A. Remove all spaces and line breaks in HTML text first (because spaces and line breaks in HTML are ignored)
B. Remove all content in the C. Remove all content in the <SCRIPT> tag
D. Remove all content in the <style> flag.
E. Replace TD with space, TR, Li, BR, P, and other tokens with line breaks.
F. Remove all the headers and tails marked with the "<>" symbol.
G, conversion &, & NBPs; and other escape characters are replaced with corresponding symbols
H. Remove unnecessary spaces and empty rows.

 The method is as follows:

//


// convert HTML content to plain text, remove the HTML format
///
///
///
Public static string converttotext (string source)
{< br> string result; // Remove line breaks, tabs
Result = source. Replace ("\ r ","");
Result = result. Replace ("\ n ","");
Result = result. Replace ("\ t ","");

// Remove the header
Result = RegEx. Replace (result, "(

result = RegEx. replace (result, @ "<() * script ([^>]) *>", ") ", String. empty, regexoptions. ignorecase);

// remove all styles
result = RegEx. replace (result, @ "<() * style ([^>]) *>", ") ", String. empty, regexoptions. ignorecase);

// insert tabs in spaces of tags
result = RegEx. replace (result, @ "<() * TD ([^>]) *>", "", regexoptions. ignorecase);

// insert line breaks in places of
and

  • tags
    result = RegEx. replace (result, @ "<() * Br () *>", "\ r", regexoptions. ignorecase);
    result = RegEx. replace (result, @ "<() * Li () *>", "\ r", regexoptions. ignorecase);

  • // insert line paragraphs in places of and

    tags
    result = RegEx. replace (result, @ "<() * tr ([^>]) *>", "\ r", regexoptions. ignorecase);
    result = RegEx. replace (result, @ "<() * P ([^>]) *>", "\ r", regexoptions. ignorecase);

    // remove anything thats enclosed inside <>
    result = RegEx. replace (result, @ "<[^>] *>", String. empty, regexoptions. ignorecase);

    // Replace special characters:
    result = RegEx. replace (result, @ "&", "&", regexoptions. ignorecase);
    result = RegEx. replace (result, @ "", "", regexoptions. ignorecase);
    result = RegEx. replace (result, @ "<", "<", regexoptions. ignorecase);
    result = RegEx. replace (result, @ ">", ">", regexoptions. ignorecase);
    result = RegEx. replace (result ,@"&(. {2, 6}); ", String. empty, regexoptions. ignorecase);

    // Remove extra line breaks and tabs
    Result = RegEx. Replace (result, @ "() + ","");
    Result = RegEx. Replace (result, "(\ r) () + (\ r)", "\ r ");
    Result = RegEx. Replace (result, @ "(\ r) +", "\ r \ n ");

    // Remove Blank
    Result = RegEx. Replace (result, @ "\ s ","");

    Return result;
    }

     

    2 ,[Retrieve the image address in the text]


    Program code

    Public Static String getimgurl ( String htmlstr )

    {

    String Str=String.Empty;

    String spattern=@"^ ] *>";

    RegEx R= NewRegEx(@"] * \ s * SRC \ s * = \ s * ([']?) (? <URL> \ s + )'? [^>] *>",

    Regexoptions.Compiled);

    Match m=R.Match(Htmlstr.Tolower());

    If (M.Success)

    Str=M.Result("$ {URL }");

    ReturnStr;

    }

    Contact Us

    The content source of this page is from Internet, which doesn't represent Alibaba Cloud's opinion; products and services mentioned on that page don't have any relationship with Alibaba Cloud. If the content of the page makes you feel confusing, please write us an email, we will handle the problem within 5 days after receiving your email.
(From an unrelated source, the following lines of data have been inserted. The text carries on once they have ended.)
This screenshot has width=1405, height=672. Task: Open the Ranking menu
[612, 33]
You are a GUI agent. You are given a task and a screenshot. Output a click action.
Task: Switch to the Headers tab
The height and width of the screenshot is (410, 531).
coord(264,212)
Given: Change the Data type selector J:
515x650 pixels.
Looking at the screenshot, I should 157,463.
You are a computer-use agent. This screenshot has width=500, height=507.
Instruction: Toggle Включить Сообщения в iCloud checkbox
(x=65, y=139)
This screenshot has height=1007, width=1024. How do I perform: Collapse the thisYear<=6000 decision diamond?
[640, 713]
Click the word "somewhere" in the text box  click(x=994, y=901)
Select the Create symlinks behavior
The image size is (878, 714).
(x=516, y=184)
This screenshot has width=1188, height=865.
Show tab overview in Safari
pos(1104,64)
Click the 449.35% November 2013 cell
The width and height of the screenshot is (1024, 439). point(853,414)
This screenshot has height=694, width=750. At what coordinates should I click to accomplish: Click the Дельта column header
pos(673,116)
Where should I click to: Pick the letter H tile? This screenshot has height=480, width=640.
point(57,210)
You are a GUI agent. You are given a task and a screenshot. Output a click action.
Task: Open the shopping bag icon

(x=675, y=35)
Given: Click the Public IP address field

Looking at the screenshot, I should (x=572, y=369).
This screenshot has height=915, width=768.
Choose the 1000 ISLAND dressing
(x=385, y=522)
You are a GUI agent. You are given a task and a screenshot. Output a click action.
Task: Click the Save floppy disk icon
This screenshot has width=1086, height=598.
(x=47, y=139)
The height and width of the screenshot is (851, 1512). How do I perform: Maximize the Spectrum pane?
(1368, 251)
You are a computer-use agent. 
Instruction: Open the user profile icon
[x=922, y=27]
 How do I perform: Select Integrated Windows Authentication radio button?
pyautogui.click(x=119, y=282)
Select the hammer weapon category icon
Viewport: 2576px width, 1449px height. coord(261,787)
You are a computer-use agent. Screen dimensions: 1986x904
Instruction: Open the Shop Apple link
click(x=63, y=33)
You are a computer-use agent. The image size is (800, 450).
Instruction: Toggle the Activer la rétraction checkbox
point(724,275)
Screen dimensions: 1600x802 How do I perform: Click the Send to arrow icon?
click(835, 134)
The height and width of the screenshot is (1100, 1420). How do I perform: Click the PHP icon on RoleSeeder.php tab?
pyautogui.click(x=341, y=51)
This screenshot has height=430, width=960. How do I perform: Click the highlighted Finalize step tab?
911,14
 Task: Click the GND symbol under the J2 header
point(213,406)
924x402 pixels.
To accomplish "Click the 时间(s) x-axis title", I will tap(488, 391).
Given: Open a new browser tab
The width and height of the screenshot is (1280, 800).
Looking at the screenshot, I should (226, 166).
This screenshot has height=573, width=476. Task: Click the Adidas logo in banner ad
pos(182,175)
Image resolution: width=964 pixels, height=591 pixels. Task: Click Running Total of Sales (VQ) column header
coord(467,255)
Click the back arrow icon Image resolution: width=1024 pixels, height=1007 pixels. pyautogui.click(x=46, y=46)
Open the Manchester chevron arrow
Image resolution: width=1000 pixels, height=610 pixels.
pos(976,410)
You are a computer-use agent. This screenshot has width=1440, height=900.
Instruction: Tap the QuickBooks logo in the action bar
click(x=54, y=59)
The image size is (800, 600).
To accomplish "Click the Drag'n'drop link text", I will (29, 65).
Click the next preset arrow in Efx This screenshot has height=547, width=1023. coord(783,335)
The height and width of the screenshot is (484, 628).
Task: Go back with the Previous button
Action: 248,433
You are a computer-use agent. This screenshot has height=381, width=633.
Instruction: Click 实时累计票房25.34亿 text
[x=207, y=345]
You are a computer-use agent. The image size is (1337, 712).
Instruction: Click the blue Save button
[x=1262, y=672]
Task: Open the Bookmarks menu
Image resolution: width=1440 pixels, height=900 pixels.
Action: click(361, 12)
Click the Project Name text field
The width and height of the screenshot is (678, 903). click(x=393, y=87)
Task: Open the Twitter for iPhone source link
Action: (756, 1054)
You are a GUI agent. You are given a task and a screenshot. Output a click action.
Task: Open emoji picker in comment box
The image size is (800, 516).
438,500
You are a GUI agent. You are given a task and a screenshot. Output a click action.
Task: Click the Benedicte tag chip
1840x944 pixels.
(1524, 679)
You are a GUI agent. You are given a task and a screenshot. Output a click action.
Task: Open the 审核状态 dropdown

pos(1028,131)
    If you find any instances of plagiarism from the community, please send an email to: info-contact@alibabacloud.com and provide relevant evidence. A staff member will contact you within 5 working days.

    A Free Trial That Lets You Build Big!

    Start building with 50+ products and up to 12 months usage for Elastic Compute Service

    • Sales Support

      1 on 1 presale consultation

    • After-Sales Support

      24/7 Technical Support 6 Free Tickets per Quarter Faster Response

    • Alibaba Cloud offers highly flexible support services tailored to meet your exact needs.